Post-marketing studies to investigate drugs in smaller, genomically defined subpopulations of patients are precisely the types of trials that industry might be unable to do since they are costly, or may be unwilling to conduct since such analysis might constrict the market for a profitable drug.

"Maybe that's the role for the NIH, to do those types of trials, so the products can reach important patient populations, and [allow drugs to] stay on the market," Hudson noted.

There are other changes happening within NIH focused on downstream translational research efforts, many of which may advance personalized medicine.

Recently, NIH announced it would create the National Center for Advancing Translational Science, which will build a national infrastructure for translational medicine, support the development of new diagnostics and therapeutics, and provide resources for collaborations between academia and the private sector.

Therapeutics for Rare and Neglected Diseases, or TRND, is an NIH program launched in 2009 with $24 million in funding that would fall under NCATS. The program is NIH's first foray into creating a drug development pipeline at the institute by collaborating with researchers working on treatments for rare and neglected diseases.

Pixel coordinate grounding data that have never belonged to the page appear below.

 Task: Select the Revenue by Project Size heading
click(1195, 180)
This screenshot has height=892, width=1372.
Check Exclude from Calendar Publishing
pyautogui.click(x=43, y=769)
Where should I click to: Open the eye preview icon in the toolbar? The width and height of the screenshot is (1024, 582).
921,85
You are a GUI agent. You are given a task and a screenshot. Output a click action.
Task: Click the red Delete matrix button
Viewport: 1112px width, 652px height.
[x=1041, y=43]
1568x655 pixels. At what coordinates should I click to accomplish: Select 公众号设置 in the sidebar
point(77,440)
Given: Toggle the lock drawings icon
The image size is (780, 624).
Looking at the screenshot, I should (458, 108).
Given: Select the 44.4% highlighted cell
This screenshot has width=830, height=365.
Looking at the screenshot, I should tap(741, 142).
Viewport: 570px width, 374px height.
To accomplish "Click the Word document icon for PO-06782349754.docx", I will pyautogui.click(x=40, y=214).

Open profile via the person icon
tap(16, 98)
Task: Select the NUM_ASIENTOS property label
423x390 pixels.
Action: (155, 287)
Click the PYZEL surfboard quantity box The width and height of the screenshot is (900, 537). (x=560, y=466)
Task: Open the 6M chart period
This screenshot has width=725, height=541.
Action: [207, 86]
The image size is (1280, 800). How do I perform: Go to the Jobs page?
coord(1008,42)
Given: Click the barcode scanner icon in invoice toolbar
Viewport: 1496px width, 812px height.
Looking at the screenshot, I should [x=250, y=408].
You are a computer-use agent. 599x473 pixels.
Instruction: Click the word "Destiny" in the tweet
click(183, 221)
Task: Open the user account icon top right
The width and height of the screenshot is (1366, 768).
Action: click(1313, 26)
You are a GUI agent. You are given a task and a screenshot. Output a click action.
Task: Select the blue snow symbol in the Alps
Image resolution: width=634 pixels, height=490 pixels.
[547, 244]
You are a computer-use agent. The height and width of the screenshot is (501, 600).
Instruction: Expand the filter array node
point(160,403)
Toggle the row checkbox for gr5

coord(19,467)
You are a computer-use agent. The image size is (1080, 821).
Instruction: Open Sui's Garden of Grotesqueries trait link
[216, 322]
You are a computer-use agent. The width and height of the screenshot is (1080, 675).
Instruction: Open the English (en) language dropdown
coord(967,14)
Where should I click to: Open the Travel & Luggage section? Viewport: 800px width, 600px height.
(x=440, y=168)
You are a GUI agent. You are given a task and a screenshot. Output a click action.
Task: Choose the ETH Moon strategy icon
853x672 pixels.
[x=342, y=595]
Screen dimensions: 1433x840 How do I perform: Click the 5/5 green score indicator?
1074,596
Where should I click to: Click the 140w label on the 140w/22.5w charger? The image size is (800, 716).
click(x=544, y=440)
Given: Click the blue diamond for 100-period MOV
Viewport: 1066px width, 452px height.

"We … will continue to have the majority of our work focused on understanding disease, target identification, and basic biomedical research," Hudson said. "But increasingly we're focusing our attention further down the developmental pipeline in assay development and high-throughput screening through our molecular libraries initiative, in preclinical projects such as TRND, and we are also starting to move into the clinical trials space through partnerships with pharma and biotech."